[begin Given text]

-
Notifications
You must be signed in to change notification settings - Fork 0
Weighted Tabulation
Home > Model Development Topics > Weighted Tabulation
For case-based models, the weighted_tabulation
option creates, for each entity, the built-in attribute entity_weight
which scales the entity's contribution to tables.
- Introduction and Background
- Syntax and Use How to activate and use
- Limitations Limitations of the current implementation
- Modgen-specific Modgen issues Weighted tabulation in a x-compatible model
Some case-based microsimulation models use micro-data directly from a survey, census, or administrative source. Micro-data from such sources often has a weight associated with each observation which reflects the sampling design and maybe post-stratification or under-count adjustment. Case weights can also be useful in microsimulation models which are not based on micro-data. Such models instead generate cases synthetically from multivariate distributions. They may deliberately over-sample portions of the synthetic population of particular interest, and then adjust for that oversampling by assigning a case weight equal to the reciprocal of the oversampling factor.
OpenM++ contains optional functionality to associate a weight with each entity. That weight scales the contribution of the entity to table counts and sums. The functionality facilitates assigning the same case weight to all of the entities in a case for table coherence. This is important for models which have multiple entities in each case, e.g. ancillary family members of a core entity which may be created later in the simulation of the case. The design integrates with population scaling by computing and using the sum of case weights.

[end Given text]

Requirement 1:
Does the weighted tabulation text support each statement below? Answer yes or no for each, quoting the text's deciding words.
(a) The weighted_tabulation option creates a built-in attribute named case_weight.
(b) Models that generate cases synthetically may over-sample parts of the population that are of particular interest.
(c) The design integrates with population scaling by computing and using the sum of case weights.
Requirement 2: According to the weighted tabulation text, what case weight adjusts for deliberate oversampling?
Requirement 3: Write a continuation of the weighted tabulation text that picks up after its final sentence.

[begin Listed records]

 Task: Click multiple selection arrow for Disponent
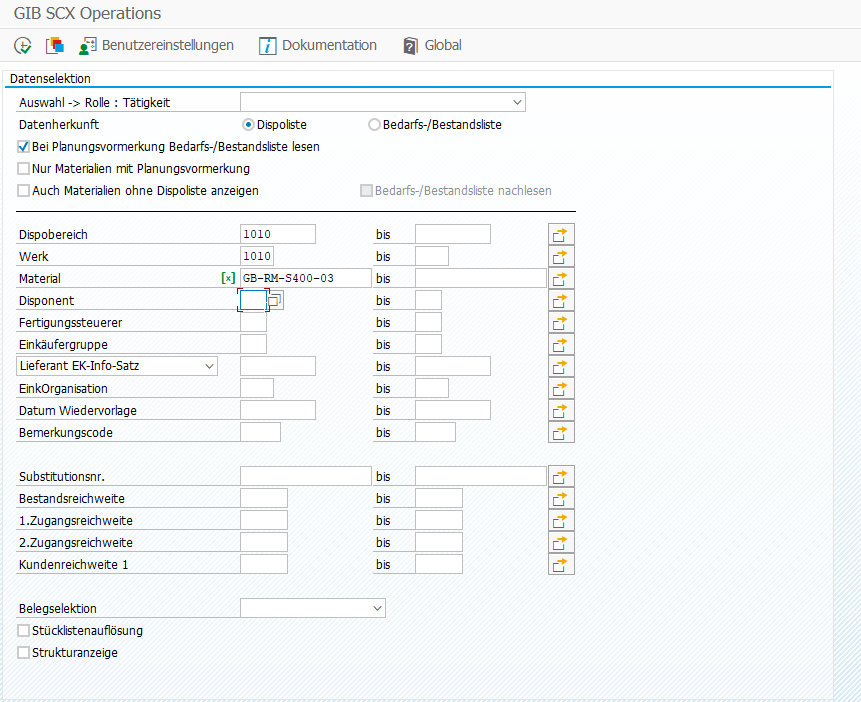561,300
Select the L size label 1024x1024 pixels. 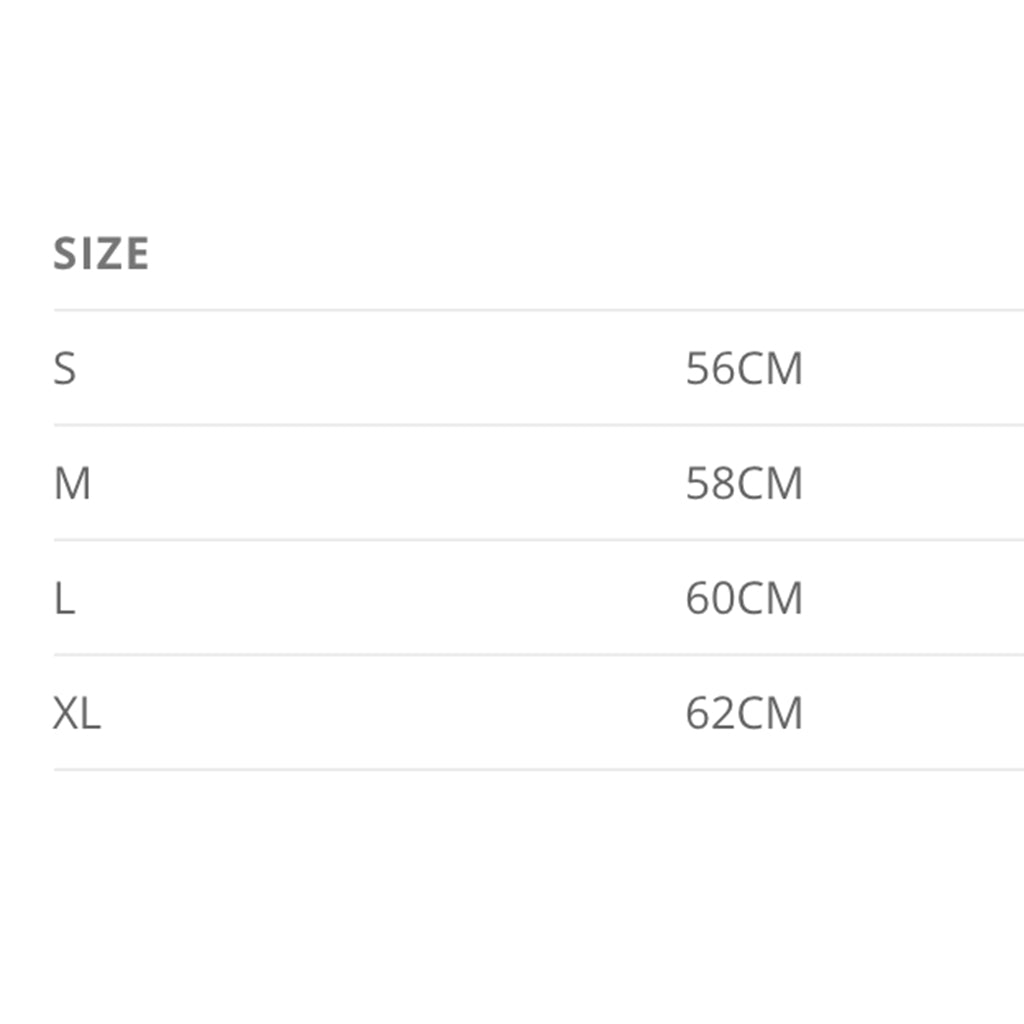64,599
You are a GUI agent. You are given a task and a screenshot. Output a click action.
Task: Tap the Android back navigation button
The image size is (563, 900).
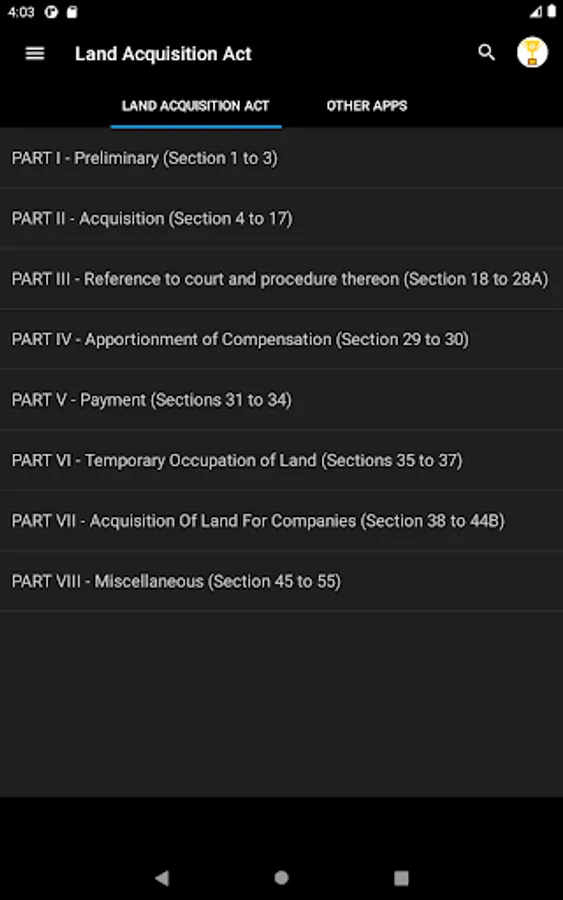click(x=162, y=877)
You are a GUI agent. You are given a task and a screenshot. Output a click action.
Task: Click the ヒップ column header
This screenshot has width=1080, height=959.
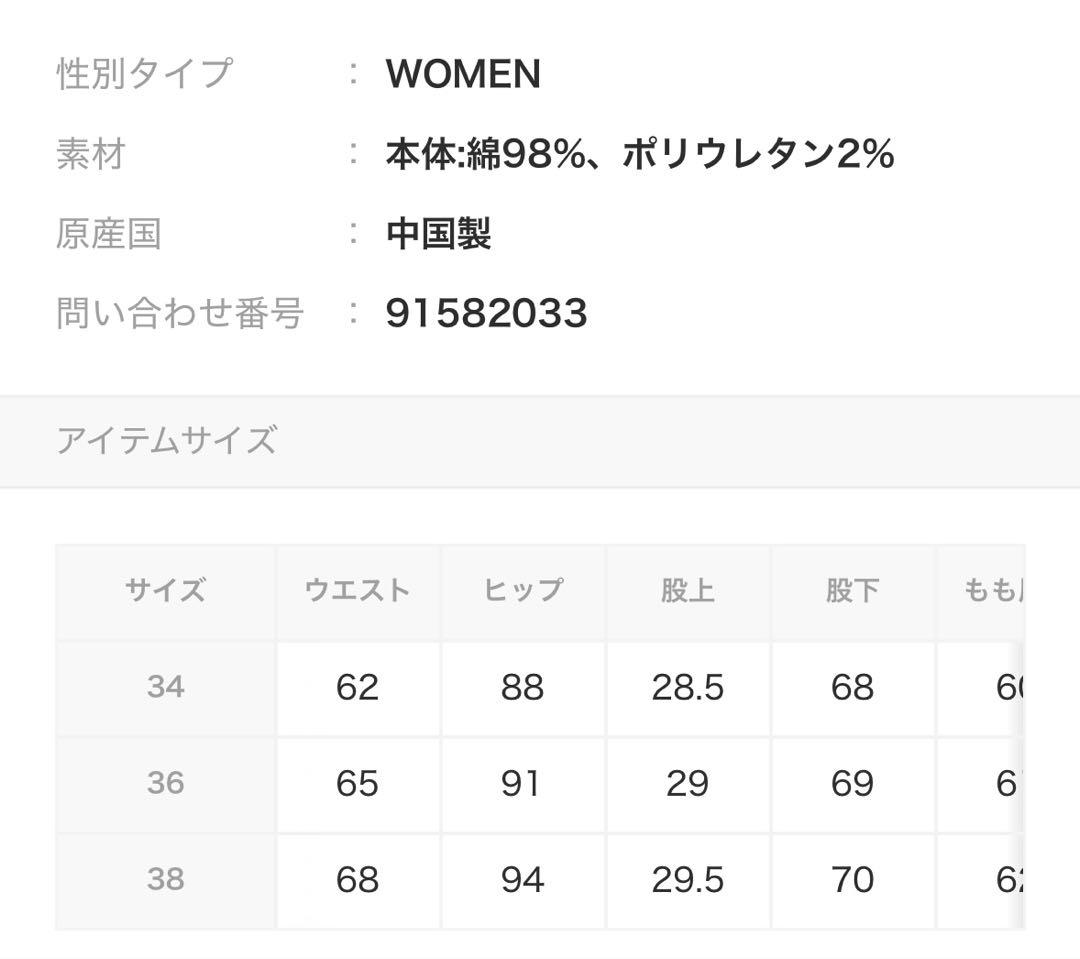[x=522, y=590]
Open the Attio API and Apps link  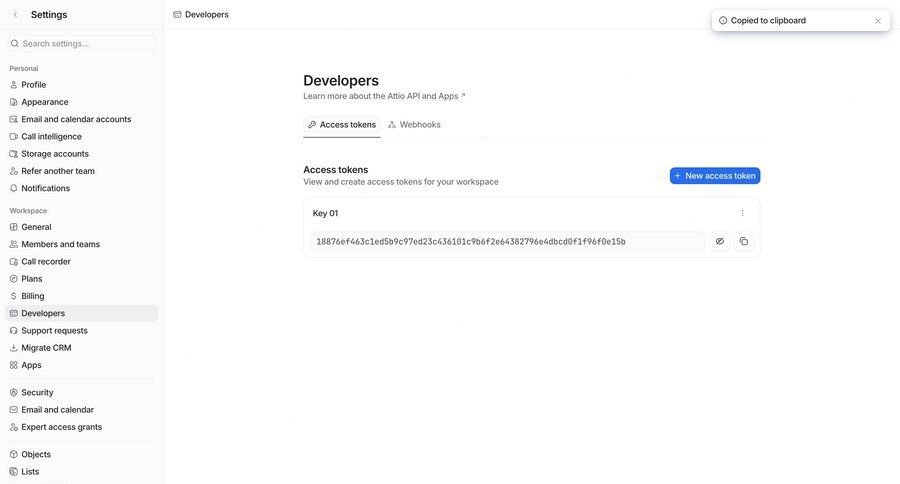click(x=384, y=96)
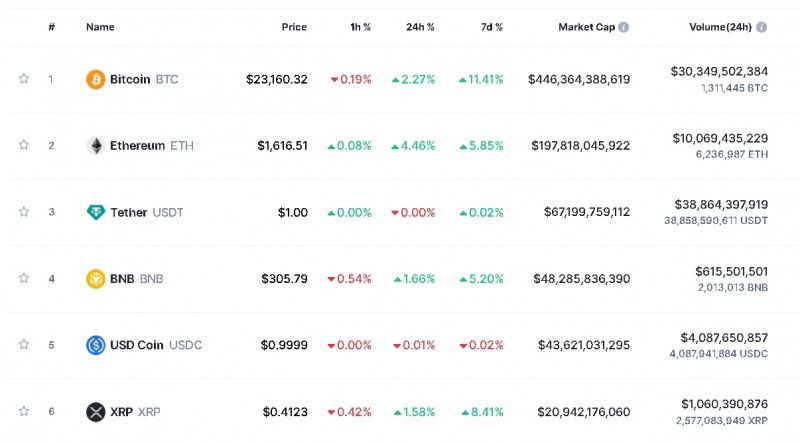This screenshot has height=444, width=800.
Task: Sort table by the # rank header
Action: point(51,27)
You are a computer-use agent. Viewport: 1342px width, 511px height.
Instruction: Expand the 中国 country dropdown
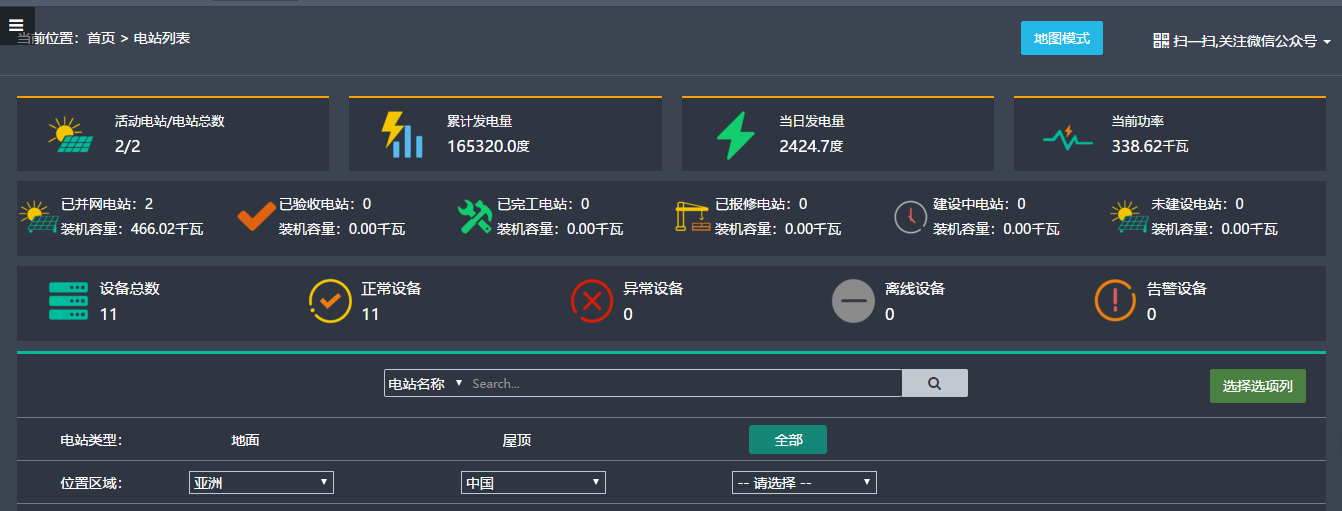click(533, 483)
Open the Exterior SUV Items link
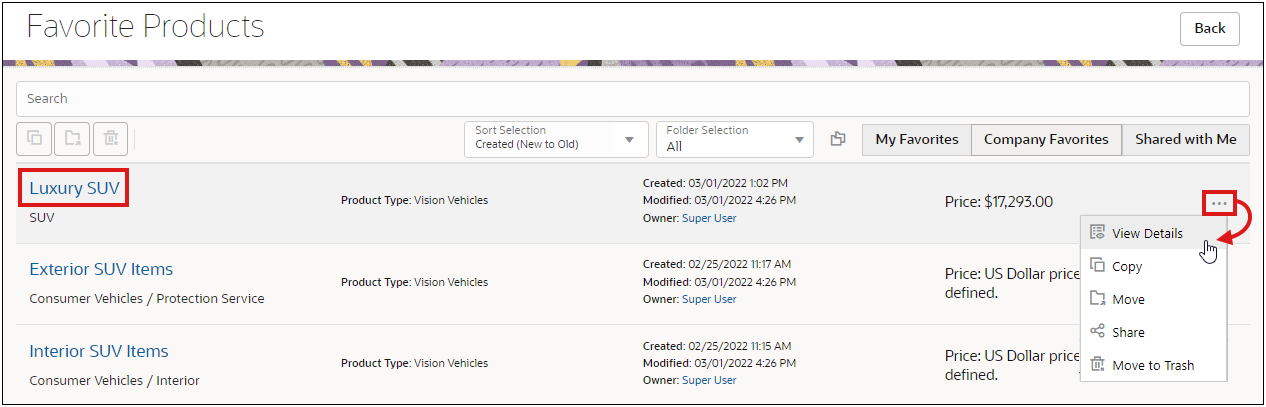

[end Listed records]

Result 1:
(a) No: "the built-in attribute entity_weight"
(b) Yes: "They may deliberately over-sample portions of the synthetic population of particular interest"
(c) Yes: "The design integrates with population scaling by computing and using the sum of case weights."

Result 2: A case weight equal to the reciprocal of the oversampling factor.

Result 3:
A time-based microsimulation model simulates interacting entities. It is unclear how one might validly represent an interaction of entities which have non-equal weights. Instead, for time-based models based on weighted micro-data, a micro-data record is typically cloned or sampled based on its weight to produce a starting population of entities whose weights are all equal. Such an equal-weighted population can represent a real-world population of a different size by using population scaling, rather than by assigning a weight to each entity with all weights being equal. The end result is the same, but population scaling is more efficient for memory and computation compared to identical entity weights. Also, it is not clear how to implement population scaling in a time-based model with entity weights if the model contains entities of different types, e.g. a single special Ticker
entity, or multiple Dwelling
, Person
, and Family
entities, or a fixed number of Region
entities. For these reasons, entity weights are forbidden in time-based models in OpenM++. Use population scaling to make a time-based model represent a real population of a different size. See Population Size and Scaling for more information.
By default, entities are unweighted. To activate entity weights, include the statement
options weighted_tabulation = on;
in the source code of a case-based model. A natural place to insert this statement is the module ompp_framework.ompp
.
If weighting is turned on in a time-based model, an error message like the following is emitted:
error : weighted tabulation is not allowed with a time-based model, use population scaling instead.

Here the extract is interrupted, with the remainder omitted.